The Threat Hunter Team with software company Symantec reported
that Noberus, which also goes by the names BlackCat/ALPHV, is leveraging new tools, tactics, and procedures (TTPs). The ransomware-as-a-service BlackCat/ALPHV has compromised at least 60 different entities across the world using the programing language RUST, according to a Federal Bureau of Investigation Cyber Division report from April 2022. The number of affected organizations has likely increased since then.
Noberus is using an updated data exfiltration tool, Exmatter and Eamfo malware designed to steal credentials, according to the Symantec report. Four cybersecurity experts dig into what the Noberus updates and evolving ransomware mean for IT leaders that need to help defend their organizations.
How Noberus Works
Noberus is a descendant of the Darkside and BlackMatter ransomware families; Darkside was used in the 2021 Colonial Pipeline attack. Symantec reports that ransomware-as-a-service operation Coreid is likely responsible for the development of these ransomware strains.
Noberus was initially discovered in November 2021, and since then, it has undergone a number of updates to improve its efficiency, including new encryption functionality. An updated version of the Exmatter tool was spotted in connection with Noberus attacks in August, according to Symantec. It also reports that attackers leveraging Noberus have been observed using Eamfo malware to steal credentials stored by Veeam software.
“What sets Noberus apart from other ransomware groups is its ability to design highly customizable ransomware executables for its intended target,” says Aaron Sandeen, CEO and co-founder of Cyber Security Works, a U.S. Department of Homeland Security-sponsored CVE Numbering Authority. “Rather than creating automated malware, Noberus ransomware dedicates a lot of manpower to understanding its target’s systems to find specific entry points.”
Responding to Evolving Ransomware
The updates to Noberus are concerning but expected. “This is the new normal. Criminal groups will continue to reinvest part of their profits in research and development to drive the innovation cycle of development and distribution of their unwanted products,” says Kayne McGladrey, a senior member of the professional organization the Institute of Electrical and Electronics Engineers (IEEE).
While large organizations may seem like the prime targets for ransomware attacks, threat actors are targeting entities of all sizes. And smaller organizations often lack cybersecurity defenses. The SpyCloud Ransomware Defense Report found that smaller companies have fared worse than larger companies this year.
“Attackers have figured out how to monetize the cyber-poor, but the defenders have not yet,” says Joshua Corman, former chief strategist for the Cybersecurity Infrastructure Security Agency (CISA) and vice president of cyber safety at cybersecurity company Claroty.

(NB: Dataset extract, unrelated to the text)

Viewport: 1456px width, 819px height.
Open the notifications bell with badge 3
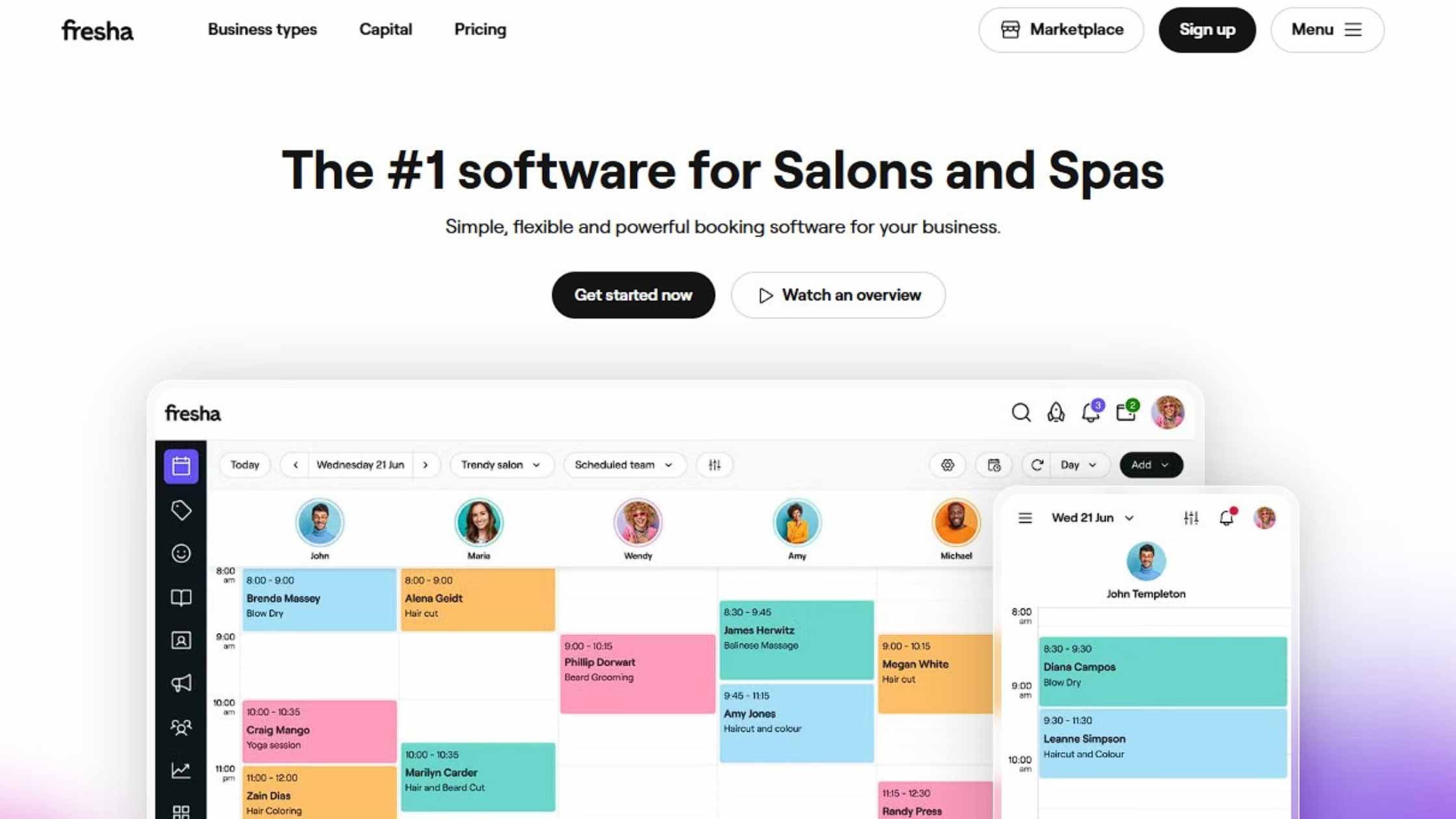tap(1091, 412)

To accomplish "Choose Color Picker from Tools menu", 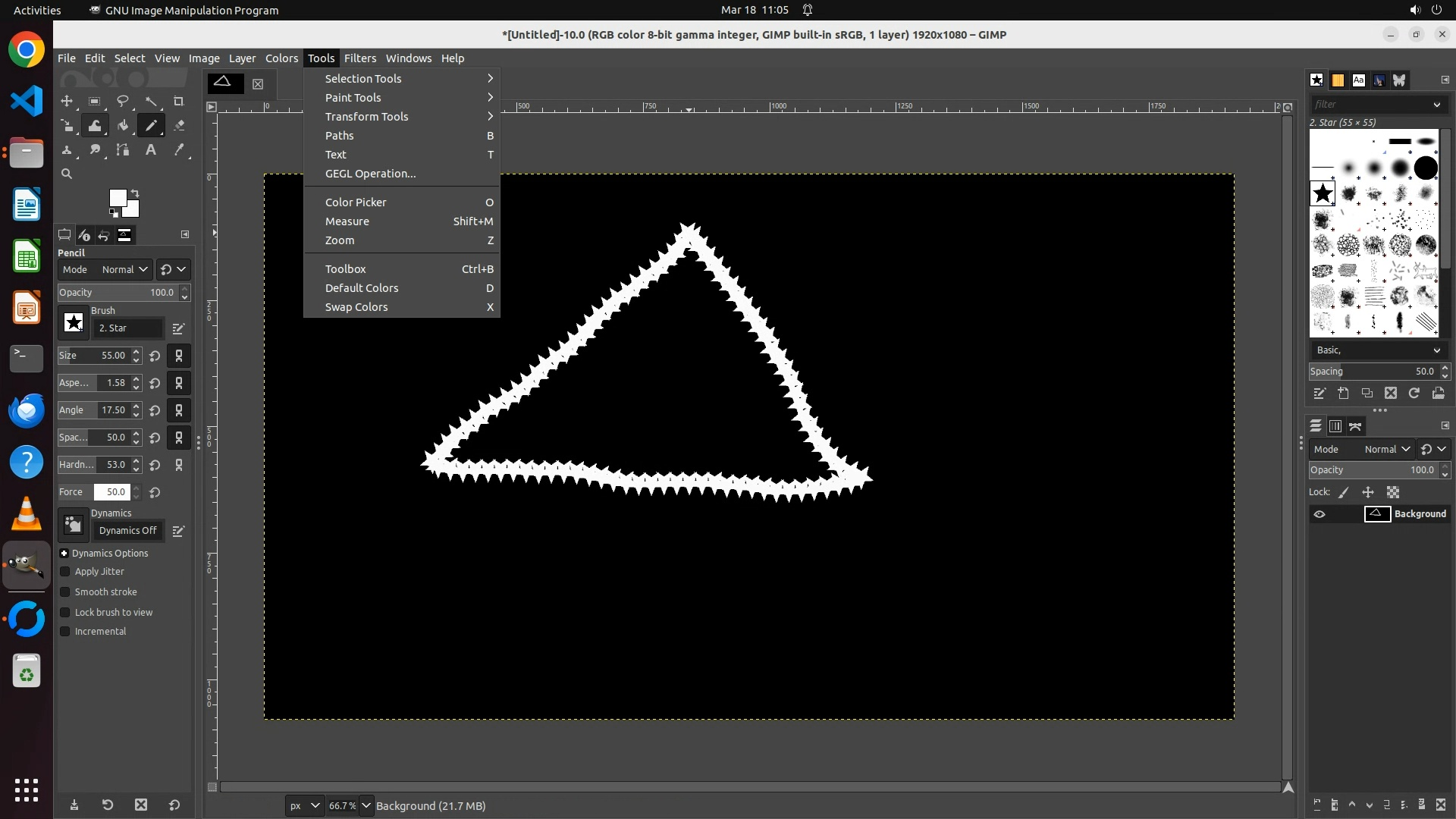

But IT leaders do have ways to minimize the attack surface and vulnerabilities that Noberus or other ransomware strains can target. “First and foremost, IT leaders should be familiar with the vendors/products and specific vulnerabilities Noberus and associated APT groups target and patch them immediately if they have not already been remediated,” Cyber Security Works’ Sandeen explains.
Cybersecurity best practices, like zero trust and the NIST Cybersecurity Framework, can significantly reduce the risk of falling prey to ransomware, but adopting these practices is not always within reach. Corman suggests organizations that lack the budget and resources to invest in cybersecurity start by cutting down on bad practices, like unsupported end-of-life software, default passwords, and single-factor remote administration tools.
Additionally, organizations can make use of easily accessible resources. For example, CISA publishes known exploited vulnerabilities and aggregates resources for organizations to defend against ransomware, as well as guidance for when entities have been hit by a ransomware attack.
“If a company cannot dedicate cybersecurity personnel to protect its own assets, then outsourcing to industry professionals or leveraging cloud resources with cybersecurity professionals already staffed internally is a very reasonable approach that can if implemented correctly, drastically reduce the risk of ransomware,” says Andrew Reifers, PhD, associate teaching professor at the University of Washington Information School.
Facing a Growing Threat
Ransomware is here to stay, but lost revenue and records are no longer the only consequence. Threat actors are now targeting health care and other critical infrastructure organizations.
“For the last 30 years of cybersecurity and connectivity, most attackers respected and left alone things like the water you drink and the food you put on your table and healthcare. That respect is no longer present. They are much more aggressive,” Corman cautions. “Ransomware is now having a human toll. We are not measuring record count. We are measuring body count.”
Coreid released rules with the Noberus ransomware, stating that it cannot be used to attack healthcare, education, and government sectors, among others, according to the Symantec report. But critical infrastructure is undeniably vulnerable. In 2021, the FBI reported 649 complaints of ransomware attacks on critical infrastructure organizations.
Ransomware, like Noberus, will continue to evolve, but attackers will also continue to leverage legacy tools that require very little, if anything, in the way of innovation while many of their targets continue to lack adequate cybersecurity.